第62話:完成
最近、研究が佳境であるとレクシーが遅くまで屋敷の研究室に籠っていたり、あるいは共寝した後もそっと部屋を抜け出して研究していることを知っています。
使用人たちの監視もあり、お食事はしっかりととらせていますし、最低限の睡眠時間も確保させていますけども。
研究室の扉を開けます。
目の下に隈を薄らと浮かせた彼が、目を輝かせて腕を広げました。
「完成したぞ!」
「おめでとうございます!」
わたくしは彼の腕に飛び込みます。ワルツのようにその場でくるくると回り、笑い合いました。
「見てくれ」
机の上には朝顔の花やラッパのように先端の広がった金属の筒が置かれています。
「これが魔素何とか……」
「大気中魔素集積装置だ」
その中央部、花で言えば雌蕊の部分にある機構が魔素を集めるためのものなのでしょう。そこから管が伸び、高濃度魔素結晶化装置、つまりミーナ12号に接続されていました。ミーナ12号のフラスコ中の球体に霜が降りるような反応、魔石の結晶化が発生しています。
フラスコの底には小さな、砂粒のような魔石が転がっていました。
「まあ、小さいのですね」
「大気中の魔素は決して濃度が高い訳ではないからね」
ふむふむ。
「より時間をかければ魔石を大きくできる可能性はあるが、どの程度までの大きさにできるのか、また時間によって魔石の品質に有意な差が発生するのかについては……」
レクシーが説明をしてくださいますが、あまり専門的なことは分かりませんわ。でもきっとデータの作成、整理などではまたお手伝いできることもあるでしょう。
「例えば大気中の魔素濃度が高ければ、より早く、あるいはより大きな魔石が作れるということかしら」
「そういうことだね」
ペリクネン領は王都よりも魔素濃度は平均的に高いはずです。ダンジョンがあるから魔素濃度が高いのか、魔素濃度が高いからダンジョンがあるのかはわかりませんけれども。
いずれはそちら側でも研究できると良いのですが。
ふと、オリヴェル・アールグレーン卿のことが浮かびます。彼と最初に出会った時、大量の魔素を放出されていたけれど、例えばその周囲にこれを置いたらどうなるのかしら。
……やはり魔術師、それもできればその実力にしろ地位にしろ高位の方の協力が欲しくなりますね。

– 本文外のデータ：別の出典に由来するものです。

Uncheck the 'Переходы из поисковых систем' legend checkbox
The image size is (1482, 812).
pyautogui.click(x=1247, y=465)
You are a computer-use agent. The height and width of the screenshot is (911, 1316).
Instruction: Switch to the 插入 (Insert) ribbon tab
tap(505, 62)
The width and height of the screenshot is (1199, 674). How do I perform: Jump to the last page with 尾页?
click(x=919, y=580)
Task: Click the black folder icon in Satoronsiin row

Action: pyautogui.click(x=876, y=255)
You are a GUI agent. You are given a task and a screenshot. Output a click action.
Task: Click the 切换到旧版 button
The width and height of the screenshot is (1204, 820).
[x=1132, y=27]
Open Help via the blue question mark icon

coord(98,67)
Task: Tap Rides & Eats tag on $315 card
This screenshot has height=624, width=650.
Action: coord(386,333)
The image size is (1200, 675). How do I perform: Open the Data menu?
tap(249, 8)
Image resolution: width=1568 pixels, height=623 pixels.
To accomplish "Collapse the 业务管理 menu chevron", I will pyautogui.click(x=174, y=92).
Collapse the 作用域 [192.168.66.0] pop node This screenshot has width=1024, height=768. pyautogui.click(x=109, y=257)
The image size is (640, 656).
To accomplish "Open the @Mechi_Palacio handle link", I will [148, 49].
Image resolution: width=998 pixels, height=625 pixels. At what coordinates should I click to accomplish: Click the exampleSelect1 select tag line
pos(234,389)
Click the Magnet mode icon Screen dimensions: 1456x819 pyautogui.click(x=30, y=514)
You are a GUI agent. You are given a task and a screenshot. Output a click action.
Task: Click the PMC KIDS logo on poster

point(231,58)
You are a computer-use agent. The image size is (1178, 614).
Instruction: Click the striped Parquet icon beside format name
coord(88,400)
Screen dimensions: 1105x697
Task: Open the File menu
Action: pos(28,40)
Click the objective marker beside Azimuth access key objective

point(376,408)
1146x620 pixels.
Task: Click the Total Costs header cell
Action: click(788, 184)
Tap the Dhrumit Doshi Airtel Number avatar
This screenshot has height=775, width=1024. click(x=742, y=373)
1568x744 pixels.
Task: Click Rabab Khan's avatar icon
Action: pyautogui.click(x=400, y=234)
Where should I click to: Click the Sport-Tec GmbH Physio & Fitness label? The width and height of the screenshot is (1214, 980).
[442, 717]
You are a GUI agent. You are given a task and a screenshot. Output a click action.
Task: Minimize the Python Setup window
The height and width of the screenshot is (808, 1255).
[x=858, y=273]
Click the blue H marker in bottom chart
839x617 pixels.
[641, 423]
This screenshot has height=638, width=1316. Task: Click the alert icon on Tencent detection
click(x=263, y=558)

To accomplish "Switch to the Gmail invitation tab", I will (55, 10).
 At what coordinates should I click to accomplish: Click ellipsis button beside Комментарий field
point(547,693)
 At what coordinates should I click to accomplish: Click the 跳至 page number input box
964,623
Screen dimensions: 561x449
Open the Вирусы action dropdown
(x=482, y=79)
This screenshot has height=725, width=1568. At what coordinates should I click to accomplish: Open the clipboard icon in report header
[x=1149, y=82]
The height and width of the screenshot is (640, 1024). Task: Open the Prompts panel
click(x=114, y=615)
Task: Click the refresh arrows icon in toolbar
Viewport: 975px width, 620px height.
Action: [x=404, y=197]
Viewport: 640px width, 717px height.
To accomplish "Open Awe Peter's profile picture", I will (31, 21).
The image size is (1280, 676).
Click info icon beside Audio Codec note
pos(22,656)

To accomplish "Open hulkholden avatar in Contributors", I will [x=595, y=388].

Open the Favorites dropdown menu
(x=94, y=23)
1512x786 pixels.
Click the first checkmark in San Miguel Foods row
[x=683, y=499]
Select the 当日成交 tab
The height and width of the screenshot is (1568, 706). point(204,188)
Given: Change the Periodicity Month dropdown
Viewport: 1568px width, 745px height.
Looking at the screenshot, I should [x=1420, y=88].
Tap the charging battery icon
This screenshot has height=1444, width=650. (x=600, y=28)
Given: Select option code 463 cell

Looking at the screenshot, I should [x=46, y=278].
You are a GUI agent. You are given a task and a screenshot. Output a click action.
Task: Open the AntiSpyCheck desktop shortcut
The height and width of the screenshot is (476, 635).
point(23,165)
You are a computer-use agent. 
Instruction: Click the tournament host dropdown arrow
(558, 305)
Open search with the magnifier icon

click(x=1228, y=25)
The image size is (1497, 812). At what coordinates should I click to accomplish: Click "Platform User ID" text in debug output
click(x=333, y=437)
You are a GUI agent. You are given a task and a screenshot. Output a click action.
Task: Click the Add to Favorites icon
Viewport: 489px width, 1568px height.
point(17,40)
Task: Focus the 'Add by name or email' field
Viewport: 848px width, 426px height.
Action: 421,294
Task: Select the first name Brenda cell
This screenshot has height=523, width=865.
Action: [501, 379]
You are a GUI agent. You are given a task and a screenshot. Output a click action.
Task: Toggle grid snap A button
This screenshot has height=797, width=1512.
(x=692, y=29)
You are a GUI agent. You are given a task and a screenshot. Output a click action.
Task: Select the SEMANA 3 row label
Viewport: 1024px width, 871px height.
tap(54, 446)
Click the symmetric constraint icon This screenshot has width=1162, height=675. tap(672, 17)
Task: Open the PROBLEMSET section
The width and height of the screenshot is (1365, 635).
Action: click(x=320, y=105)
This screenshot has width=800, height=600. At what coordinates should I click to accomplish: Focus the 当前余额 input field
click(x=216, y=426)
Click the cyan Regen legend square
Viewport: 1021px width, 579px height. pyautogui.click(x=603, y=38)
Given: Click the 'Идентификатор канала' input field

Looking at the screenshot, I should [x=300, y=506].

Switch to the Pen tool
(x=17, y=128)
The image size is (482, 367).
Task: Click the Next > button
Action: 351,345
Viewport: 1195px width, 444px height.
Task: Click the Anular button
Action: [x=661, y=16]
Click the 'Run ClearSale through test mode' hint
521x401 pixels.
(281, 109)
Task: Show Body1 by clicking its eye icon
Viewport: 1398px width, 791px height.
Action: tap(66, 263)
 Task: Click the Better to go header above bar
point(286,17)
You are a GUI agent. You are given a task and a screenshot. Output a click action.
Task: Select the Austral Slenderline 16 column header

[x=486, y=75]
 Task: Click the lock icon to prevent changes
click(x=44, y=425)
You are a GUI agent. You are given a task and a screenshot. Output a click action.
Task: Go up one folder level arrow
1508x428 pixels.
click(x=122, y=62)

「まあ現状では流石にできた魔石が小さ過ぎて、使えるものではないが」
魔道具の燃料とするにしても小さ過ぎて規格に合いませんわよね。
「しかし結晶化装置の方だって1号から12号へと改良を重ねる中で、作れる魔石の大きさ、えーと、魔力の変換効率でしたっけ? それが格段に良くなったではないですか」
「そうだな」
「またこちらもこれから改良を続けられるのでしょう?」
レクシーは自信有りげな表情を浮かべて頷きました。
「もちろんだとも」
レクシーは控えめな性格をしておられますが、それでもご自身の研究に関しては自信がおありなのですよね。
わたくしも笑みを浮かべます。
「ならなんの問題もありませんわ。それでこの、大気中魔素……」
「大気中魔素集積装置な」
「これにも何か可愛い愛称はございませんの?」
以前の魔力結晶化装置の方はセンニの声がけにより、ミーナ1号という名前が付けられたのでした。
レクシーがちょっと目を逸らして鼻を掻きながら言います。
「一応、ヴィルム1号という名前を考えてはいたんだ……」
「ヴィルム1号」
「うん」
それはもちろんわたくしの名前のヴィルヘルミーナから取ったのでしょう。わたくしの名前を前半と後半に分けて、ヴィルムとミーナとそれぞれの装置につけて下さると。
「ちょっとヴィルムだと名前が男っぽいかな」
確かに男性名ではありますが……。
わたくしは首を横に振り、机の上の大気中魔素集積装置とそれに繋がったミーナ12号に目をやります。
ヴィルム号……。レクシーがわたくしを第一に考えてくれているのは本当に嬉しいこと。
「とても光栄ですし、心から嬉しく存じますわ。でも……」
「でも?」
「旦那様、差し支えなければこの装置の名前をわたくしに決めさせていただいても構いませんか?」
彼は頷きます。
「ああ、もちろんだとも。何か付けたい名前がある?」
「はい。……是非レクシー1号と」
彼は目を大きく開いて、驚いた表情を示します。
「レクシー?」
「はい」
彼は右手で自分を指差しました。
「俺?」
わたくしはその彼の右手を両手で握ると、それをおもむろにわたくしの胸の前へと引き寄せました。そして視線を机の上の二つの装置に向けます。レクシーの視線がそれを追いました。